-- Work instructions --
Rewrite the passage of the diagonal-sum matrix text starting at "Approach: The main" and ending at "right diagonal sum.", with "Map" changed to "dictionary".

Modify a matrix by replacing each element with the maximum of its left or right diagonal sum

Last Updated : 28 Jul, 2021

Given a matrix mat[][] with dimensions M * N, the task is to replace each matrix elements with the maximum sum of its left or right diagonal.

Examples:

Input: mat[][] = {{5, 2, 1}, {7, 2, 6}, {3, 1, 9}}
Output:
16 9 6
9 16 8
6 8 16
Explanation:
Replace each element with max(sum of right diagonal, sum of left diagonal).
Follow the diagram below to understand more clearly.

Input: mat[][] = {{1, 2}, {3, 4}}
Output:
5 5
5 5

Approach: The main idea is based on the facts based on the observation stated below:

Sum of row and column indices for the right diagonal elements are equal.
Difference between the row and column indices for left diagonal elements is equal.
Using the above two properties to store the sum of the left and right diagonals of each element using a Map.
Traverse the matrix and replace each element with the maximum of left diagonal sum or right diagonal sum.
Print the final matrix obtained.

Below is the implementation of the above approach:

C++

// C++ program for the above approach
#include <bits/stdc++.h>
using namespace std;
 
// Function to update given matrix with
// maximum of left and right diagonal sum
void updateMatrix(int mat[][3])

-- Recorded data --
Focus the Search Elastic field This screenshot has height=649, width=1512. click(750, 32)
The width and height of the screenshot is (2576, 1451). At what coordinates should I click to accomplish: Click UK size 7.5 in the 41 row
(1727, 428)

-- Task answer --
Approach: The main idea is based on the facts based on the observation stated below:

Sum of row and column indices for the right diagonal elements are equal.
Difference between the row and column indices for left diagonal elements is equal.
Using the above two properties to store the sum of the left and right diagonals of each element using a dictionary.
Traverse the matrix and replace each element with the maximum of left diagonal sum or right diagonal sum.